Stored records:
++++++

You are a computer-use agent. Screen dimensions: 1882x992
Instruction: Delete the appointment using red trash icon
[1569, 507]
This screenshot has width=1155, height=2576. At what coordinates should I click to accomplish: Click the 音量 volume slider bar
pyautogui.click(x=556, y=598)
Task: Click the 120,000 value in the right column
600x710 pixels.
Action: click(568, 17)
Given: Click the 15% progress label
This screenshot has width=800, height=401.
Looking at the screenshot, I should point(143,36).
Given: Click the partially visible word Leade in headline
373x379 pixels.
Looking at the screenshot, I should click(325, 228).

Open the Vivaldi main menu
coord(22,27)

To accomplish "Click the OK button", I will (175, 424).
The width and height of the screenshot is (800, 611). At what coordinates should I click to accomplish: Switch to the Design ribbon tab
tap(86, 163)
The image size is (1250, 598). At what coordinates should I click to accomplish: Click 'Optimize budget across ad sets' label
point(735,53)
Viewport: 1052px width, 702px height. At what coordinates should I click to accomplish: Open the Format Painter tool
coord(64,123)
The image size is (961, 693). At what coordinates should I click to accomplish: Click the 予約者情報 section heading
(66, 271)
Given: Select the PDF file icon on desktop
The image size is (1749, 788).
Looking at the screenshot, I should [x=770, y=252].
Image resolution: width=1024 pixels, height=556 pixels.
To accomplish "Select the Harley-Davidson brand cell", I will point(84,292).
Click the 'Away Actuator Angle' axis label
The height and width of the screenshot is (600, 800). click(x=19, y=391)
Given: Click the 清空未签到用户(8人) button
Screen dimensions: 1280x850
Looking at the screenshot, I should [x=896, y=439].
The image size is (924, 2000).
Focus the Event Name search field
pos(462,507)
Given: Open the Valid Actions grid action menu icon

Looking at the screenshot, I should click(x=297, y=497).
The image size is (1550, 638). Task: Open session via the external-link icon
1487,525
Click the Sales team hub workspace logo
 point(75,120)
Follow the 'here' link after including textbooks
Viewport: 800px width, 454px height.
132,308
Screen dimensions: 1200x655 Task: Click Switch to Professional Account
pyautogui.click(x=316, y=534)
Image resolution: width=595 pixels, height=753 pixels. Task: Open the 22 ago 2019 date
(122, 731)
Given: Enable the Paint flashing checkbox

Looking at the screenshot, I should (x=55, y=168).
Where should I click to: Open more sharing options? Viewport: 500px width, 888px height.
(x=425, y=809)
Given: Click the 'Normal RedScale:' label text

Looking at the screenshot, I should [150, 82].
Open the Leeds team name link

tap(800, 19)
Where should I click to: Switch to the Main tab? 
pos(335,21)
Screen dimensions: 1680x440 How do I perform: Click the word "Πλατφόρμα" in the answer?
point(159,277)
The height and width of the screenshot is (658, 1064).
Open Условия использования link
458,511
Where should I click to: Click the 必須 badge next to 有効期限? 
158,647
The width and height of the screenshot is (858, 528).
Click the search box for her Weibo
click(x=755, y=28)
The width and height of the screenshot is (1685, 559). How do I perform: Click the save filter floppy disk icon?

++++++

§ **Try it**:
Could you give the data above again, exact in every line?

§ **Worked solution**:
You are a computer-use agent. Screen dimensions: 1882x992
Instruction: Delete the appointment using red trash icon
[1569, 507]
This screenshot has width=1155, height=2576. At what coordinates should I click to accomplish: Click the 音量 volume slider bar
pyautogui.click(x=556, y=598)
Task: Click the 120,000 value in the right column
600x710 pixels.
Action: click(568, 17)
Given: Click the 15% progress label
This screenshot has width=800, height=401.
Looking at the screenshot, I should point(143,36).
Given: Click the partially visible word Leade in headline
373x379 pixels.
Looking at the screenshot, I should click(325, 228).

Open the Vivaldi main menu
coord(22,27)

To accomplish "Click the OK button", I will (175, 424).
The width and height of the screenshot is (800, 611). At what coordinates should I click to accomplish: Switch to the Design ribbon tab
tap(86, 163)
The image size is (1250, 598). At what coordinates should I click to accomplish: Click 'Optimize budget across ad sets' label
point(735,53)
Viewport: 1052px width, 702px height. At what coordinates should I click to accomplish: Open the Format Painter tool
coord(64,123)
The image size is (961, 693). At what coordinates should I click to accomplish: Click the 予約者情報 section heading
(66, 271)
Given: Select the PDF file icon on desktop
The image size is (1749, 788).
Looking at the screenshot, I should [x=770, y=252].
Image resolution: width=1024 pixels, height=556 pixels.
To accomplish "Select the Harley-Davidson brand cell", I will point(84,292).
Click the 'Away Actuator Angle' axis label
The height and width of the screenshot is (600, 800). click(x=19, y=391)
Given: Click the 清空未签到用户(8人) button
Screen dimensions: 1280x850
Looking at the screenshot, I should [x=896, y=439].
The image size is (924, 2000).
Focus the Event Name search field
pos(462,507)
Given: Open the Valid Actions grid action menu icon

Looking at the screenshot, I should click(x=297, y=497).
The image size is (1550, 638). Task: Open session via the external-link icon
1487,525
Click the Sales team hub workspace logo
 point(75,120)
Follow the 'here' link after including textbooks
Viewport: 800px width, 454px height.
132,308
Screen dimensions: 1200x655 Task: Click Switch to Professional Account
pyautogui.click(x=316, y=534)
Image resolution: width=595 pixels, height=753 pixels. Task: Open the 22 ago 2019 date
(122, 731)
Given: Enable the Paint flashing checkbox

Looking at the screenshot, I should (x=55, y=168).
Where should I click to: Open more sharing options? Viewport: 500px width, 888px height.
(x=425, y=809)
Given: Click the 'Normal RedScale:' label text

Looking at the screenshot, I should [150, 82].
Open the Leeds team name link

tap(800, 19)
Where should I click to: Switch to the Main tab? 
pos(335,21)
Screen dimensions: 1680x440 How do I perform: Click the word "Πλατφόρμα" in the answer?
point(159,277)
The height and width of the screenshot is (658, 1064).
Open Условия использования link
458,511
Where should I click to: Click the 必須 badge next to 有効期限? 
158,647
The width and height of the screenshot is (858, 528).
Click the search box for her Weibo
click(x=755, y=28)
The width and height of the screenshot is (1685, 559). How do I perform: Click the save filter floppy disk icon?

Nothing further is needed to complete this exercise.